**Activity**
Each record below must be returned exactly as shown.

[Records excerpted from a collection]
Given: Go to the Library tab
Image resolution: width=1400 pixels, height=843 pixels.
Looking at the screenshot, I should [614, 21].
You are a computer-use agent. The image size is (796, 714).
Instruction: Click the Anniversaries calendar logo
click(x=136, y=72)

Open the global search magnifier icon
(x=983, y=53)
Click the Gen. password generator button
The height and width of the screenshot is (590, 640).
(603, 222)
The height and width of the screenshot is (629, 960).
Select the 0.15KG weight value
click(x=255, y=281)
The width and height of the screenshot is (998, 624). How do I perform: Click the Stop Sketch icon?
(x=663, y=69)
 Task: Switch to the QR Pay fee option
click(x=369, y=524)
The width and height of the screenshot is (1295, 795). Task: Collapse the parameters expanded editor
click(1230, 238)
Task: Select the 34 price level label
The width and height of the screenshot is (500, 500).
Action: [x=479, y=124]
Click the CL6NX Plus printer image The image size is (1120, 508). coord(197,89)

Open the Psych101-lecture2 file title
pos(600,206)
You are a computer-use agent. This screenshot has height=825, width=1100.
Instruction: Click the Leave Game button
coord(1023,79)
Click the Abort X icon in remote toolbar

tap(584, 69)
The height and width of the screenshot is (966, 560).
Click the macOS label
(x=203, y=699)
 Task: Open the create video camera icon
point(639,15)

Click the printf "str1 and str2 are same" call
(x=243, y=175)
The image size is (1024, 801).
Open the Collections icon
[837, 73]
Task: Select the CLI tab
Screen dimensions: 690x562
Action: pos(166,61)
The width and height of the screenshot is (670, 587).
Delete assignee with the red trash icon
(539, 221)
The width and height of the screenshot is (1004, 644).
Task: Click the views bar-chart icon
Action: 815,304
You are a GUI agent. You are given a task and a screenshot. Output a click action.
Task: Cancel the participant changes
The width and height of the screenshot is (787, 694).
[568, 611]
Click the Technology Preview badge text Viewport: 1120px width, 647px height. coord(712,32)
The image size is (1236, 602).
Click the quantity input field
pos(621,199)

**Solution for this task**
Given: Go to the Library tab
Image resolution: width=1400 pixels, height=843 pixels.
Looking at the screenshot, I should [614, 21].
You are a computer-use agent. The image size is (796, 714).
Instruction: Click the Anniversaries calendar logo
click(x=136, y=72)

Open the global search magnifier icon
(x=983, y=53)
Click the Gen. password generator button
The height and width of the screenshot is (590, 640).
(603, 222)
The height and width of the screenshot is (629, 960).
Select the 0.15KG weight value
click(x=255, y=281)
The width and height of the screenshot is (998, 624). How do I perform: Click the Stop Sketch icon?
(x=663, y=69)
 Task: Switch to the QR Pay fee option
click(x=369, y=524)
The width and height of the screenshot is (1295, 795). Task: Collapse the parameters expanded editor
click(1230, 238)
Task: Select the 34 price level label
The width and height of the screenshot is (500, 500).
Action: [x=479, y=124]
Click the CL6NX Plus printer image The image size is (1120, 508). coord(197,89)

Open the Psych101-lecture2 file title
pos(600,206)
You are a computer-use agent. This screenshot has height=825, width=1100.
Instruction: Click the Leave Game button
coord(1023,79)
Click the Abort X icon in remote toolbar

tap(584, 69)
The height and width of the screenshot is (966, 560).
Click the macOS label
(x=203, y=699)
 Task: Open the create video camera icon
point(639,15)

Click the printf "str1 and str2 are same" call
(x=243, y=175)
The image size is (1024, 801).
Open the Collections icon
[837, 73]
Task: Select the CLI tab
Screen dimensions: 690x562
Action: pos(166,61)
The width and height of the screenshot is (670, 587).
Delete assignee with the red trash icon
(539, 221)
The width and height of the screenshot is (1004, 644).
Task: Click the views bar-chart icon
Action: 815,304
You are a GUI agent. You are given a task and a screenshot. Output a click action.
Task: Cancel the participant changes
The width and height of the screenshot is (787, 694).
[568, 611]
Click the Technology Preview badge text Viewport: 1120px width, 647px height. coord(712,32)
The image size is (1236, 602).
Click the quantity input field
pos(621,199)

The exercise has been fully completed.